Today, after nine years at the helm, Dan Andrews quit as Victoria’s premier.
“Nine years ago, I visited Government House to be sworn in as the 48th premier of Victoria – it has been the honour and privilege of my life,” he told reporters.
“I’m also proud to think of all we have achieved over these nine years in good times, and always working hard to do what’s right, not simply what’s popular.”
However, not since Jeff Kennett has any Victorian premier garnered equal admiration and loathing from the citizens.
No grey space exists between the ‘We love Dan’ and ‘Dictator Dan’ camps.
For many, Dan Andrews will be seen as a towering and consequential leader. In contrast, for many others, he will be the man who ‘destroyed Victoria,’ as our office cleaner said on hearing of his resignation today.

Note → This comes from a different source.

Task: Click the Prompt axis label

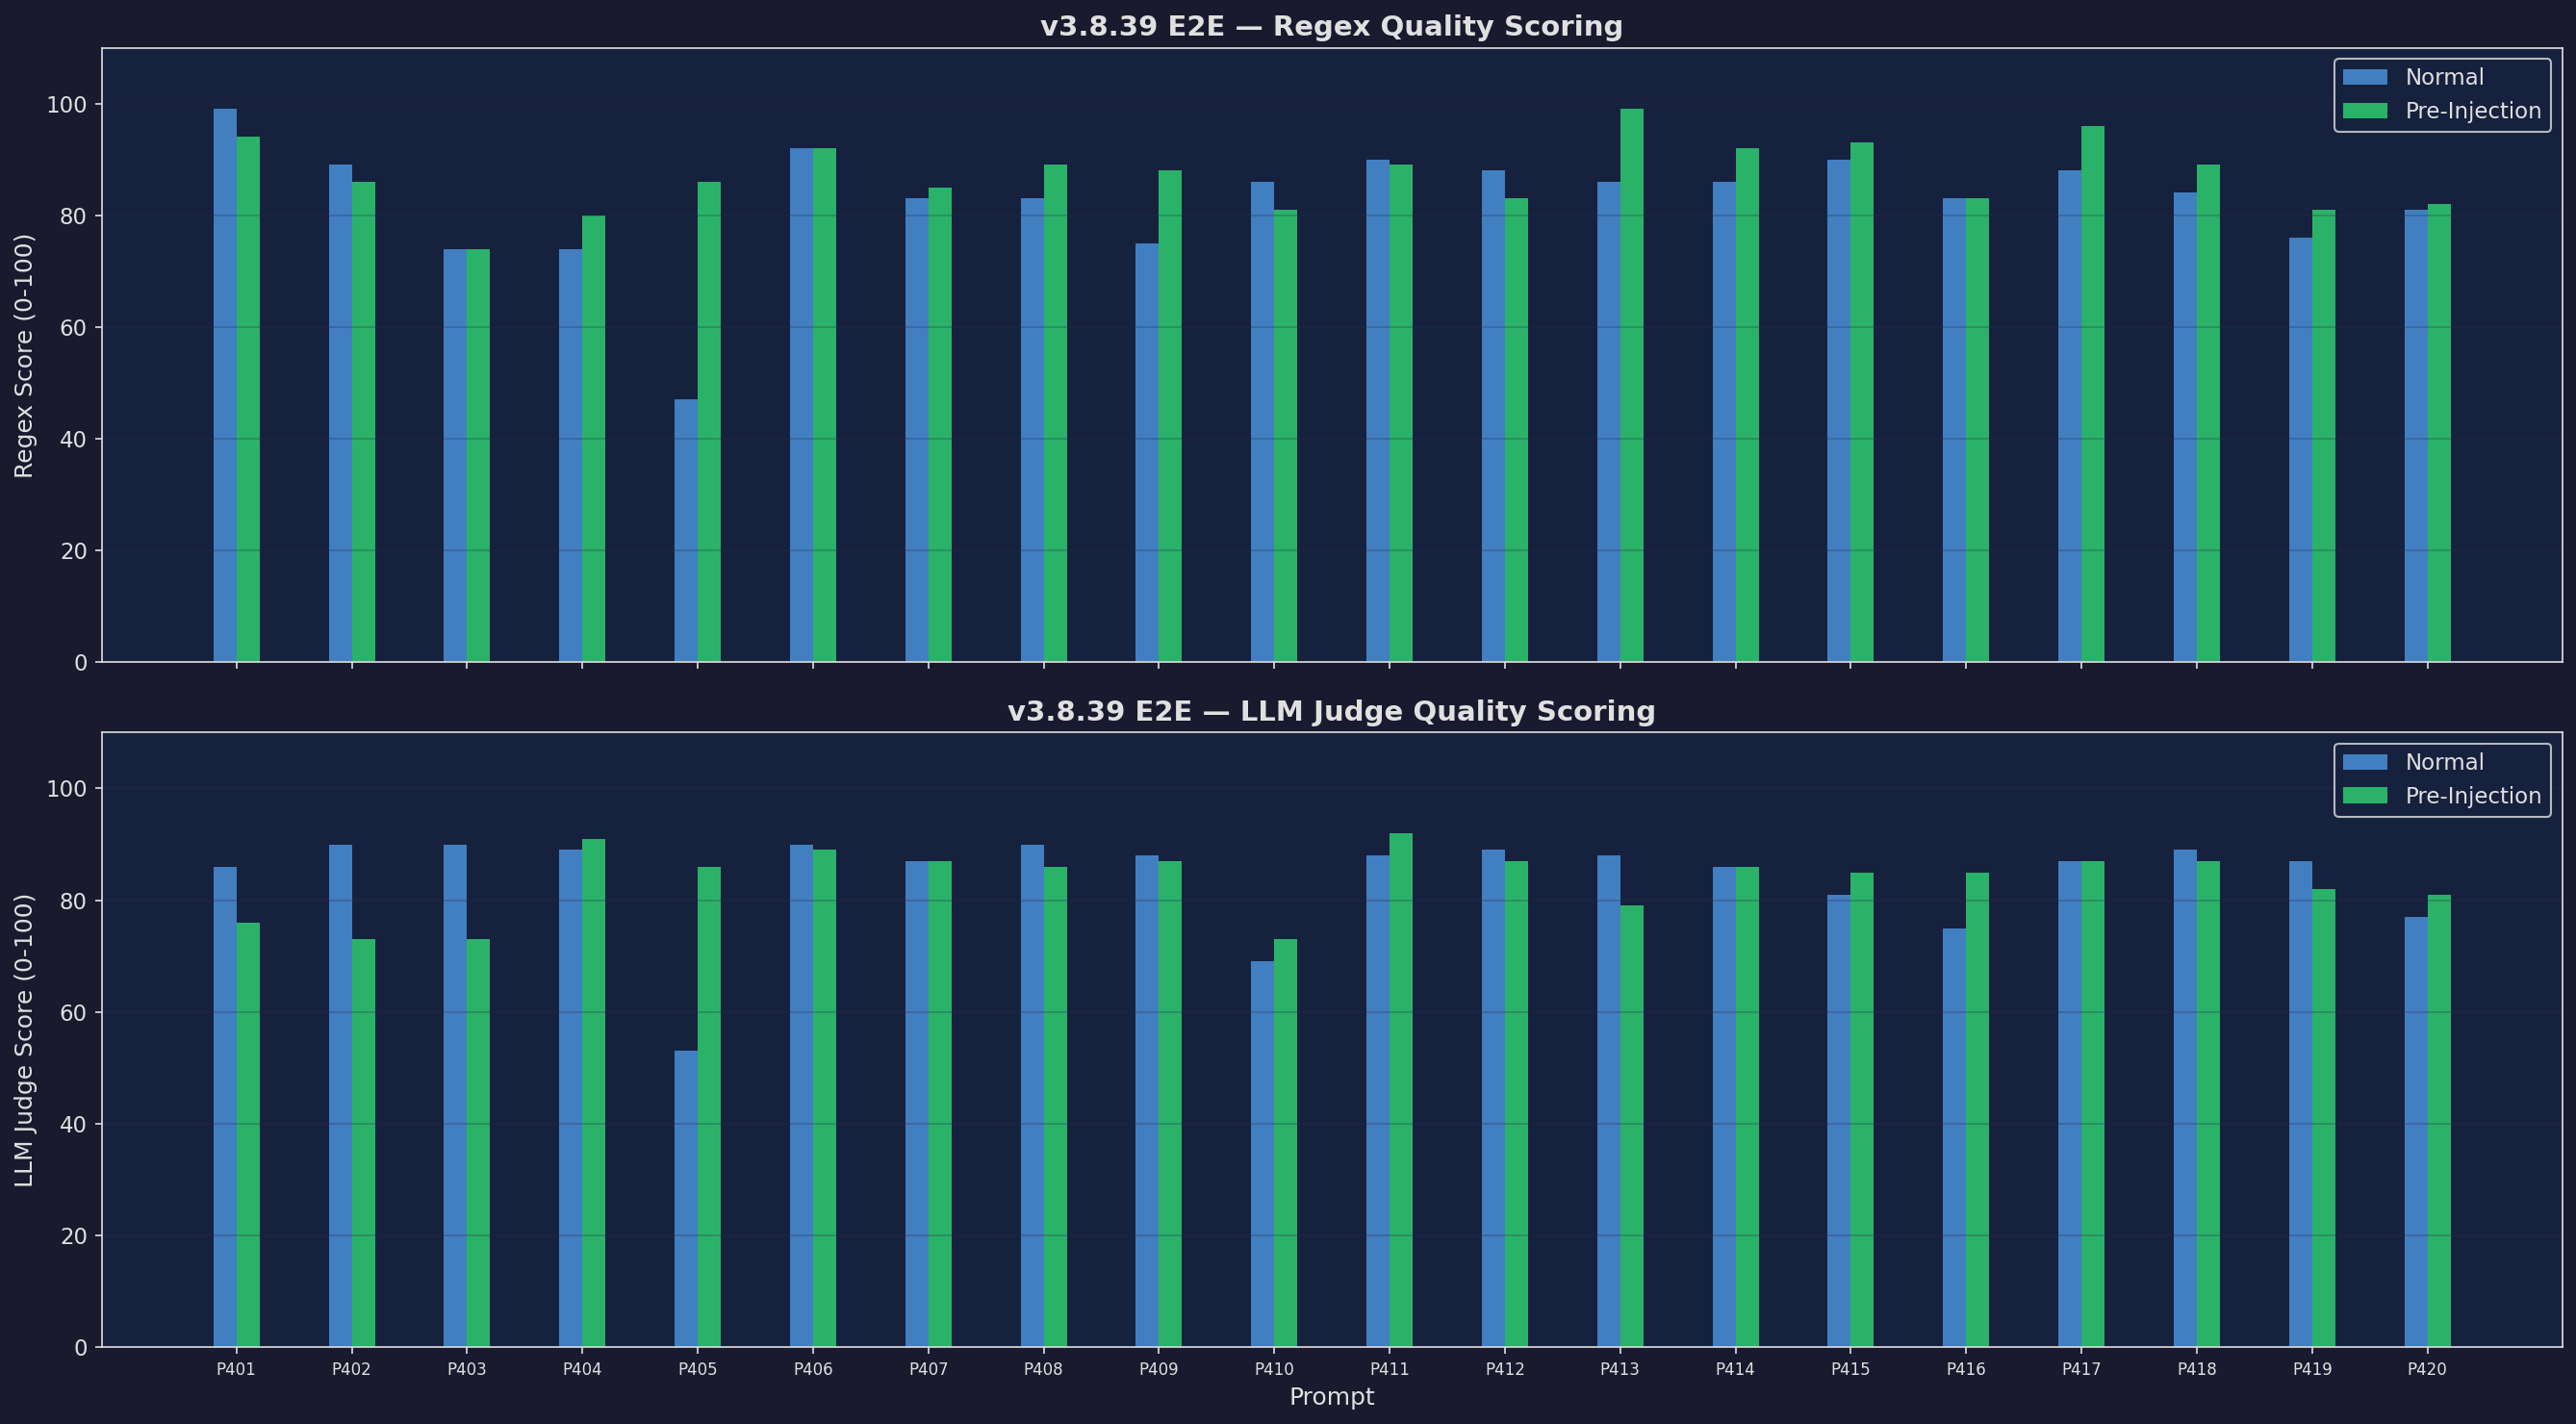Action: click(1333, 1397)
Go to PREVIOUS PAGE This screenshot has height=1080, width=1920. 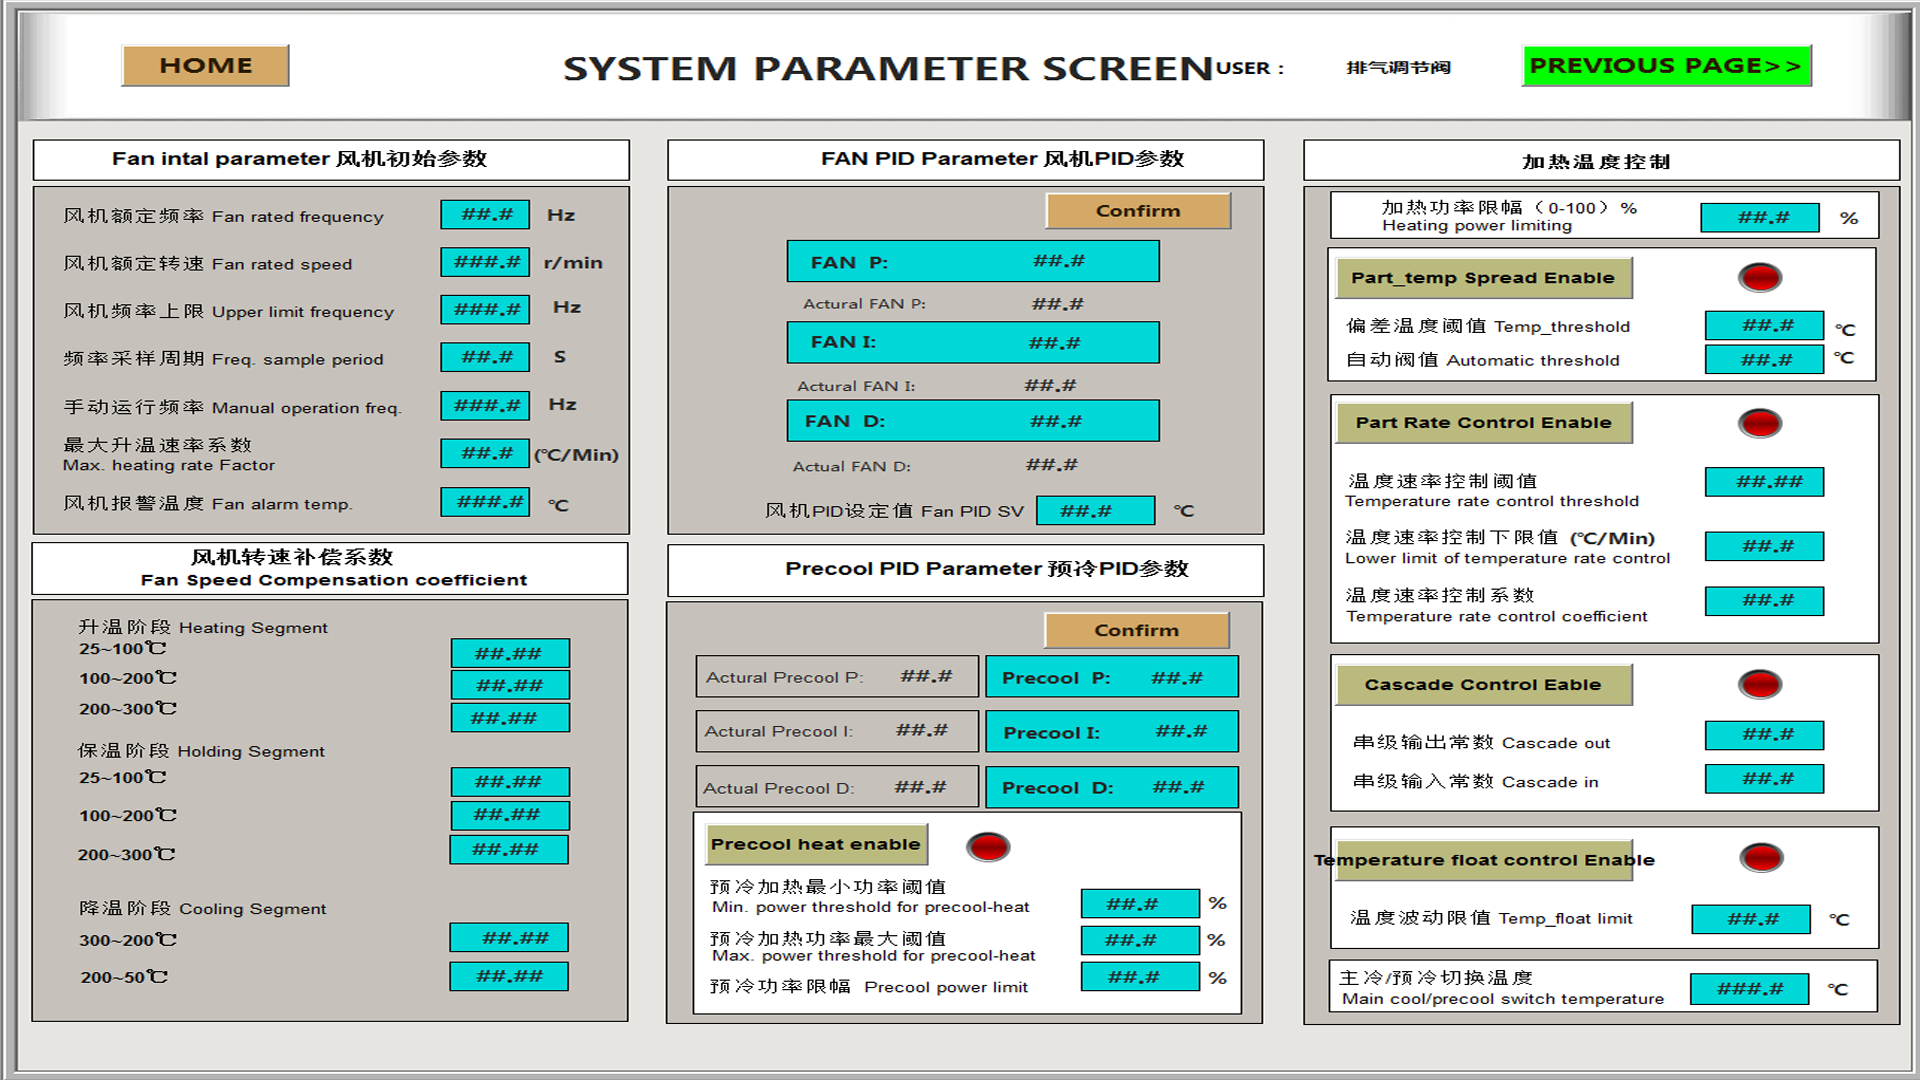[1666, 66]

Crossing the Rubicon – the die was cast
Andrews often took on the mantle of a national leader, particularly at the National Cabinet during the grinding years of the Covid pandemic.
In 2022 when Premier Dan Andrews last gave a lengthy interview to Neos Kosmos he said: “Tough decisions had to be made during Covid.”
People will endlessly debate Andrew’s responses to the Covid pandemic. What is clear is that Andrews crossed the Rubicon early.
His daily presser during one of the longest lockdowns in the world (about 276 days collectively) seemed to never-end. He stood up daily and confronted tough questions, many from Neos Kosmos.
Andrews will no doubt be known for Victoria’s ‘big build’, which includes some of the most significant infrastructure projects the state has seen in over 40 years.
On the flip side, his critics will point to him riding rough-shot over process. The Opposition calls it ‘corruption’ and points to a stack of reports and inquiries.
The state’s budget could be better as Victoria’s deficit outstrips the combined debt of NSW and Queensland .
At the pandemic’s start, the government’s communications with multicultural communities needed to be improved.
Andrews stepped into the breach after Neos Kosmos led a multicultural media campaign for more support to ethnic media, and he legislated five per cent advertising to ethnic media advertising to 15 per cent.
“We need vigilance to ensure that every department, everybody across government, is making sure that they’re speaking to every Victorian.”
He saw support for multicultural media as vital in modern political discourse, “The need for more voices, in terms of our political discourse, our public life, and our civil society, we need more thought and opinion.”
Andrews an ally to the Greeks and multiculturalism
Andrews saw the Greek Community and its Antipodes festival as “one of Victoria’s most significant” communities and cultural events.
“It speaks to what it is to be Greek Victorian, and it’s not just about celebrating great cultural heritage; just as important, it’s sharing great culture.”
The 2022 antiquities exhibition at Museums Victoria from the National Archaeological Museum in Athens, Open Horizons: Ancient Greek Journeys and Connections, was seen as “significant,” so the Victorian and Greek governments are preparing a Memorandum of Understanding.
On the the Greek language, he said: “There is something magical about Greek; it is such an influential culture globally and such a pivotal language in the history of our world.”
“Greek is the greatest inheritance any Greek family can give their kids and grandkids.”
At the end of that interview, Andrews, aware of symbolism, saw a copy of Homer’s Odyssey at the Greek Centre’s library and pulled it out.
“I had to read this at school and the Aeneid.”
Undoubtedly, Andrews took lessons from Odysseus’ ten-year journey home from the ashes of Troy.
Like the wily king of Ithaca, love him or loath him, Andrews will be known for his guts, authority, smarts (or cunning), and conviction.
Back in Ithaca, Andrews will have time to reflect, and we, the pundits, journalists, politicos, and ordinary citizens, will continue to debate his leadership.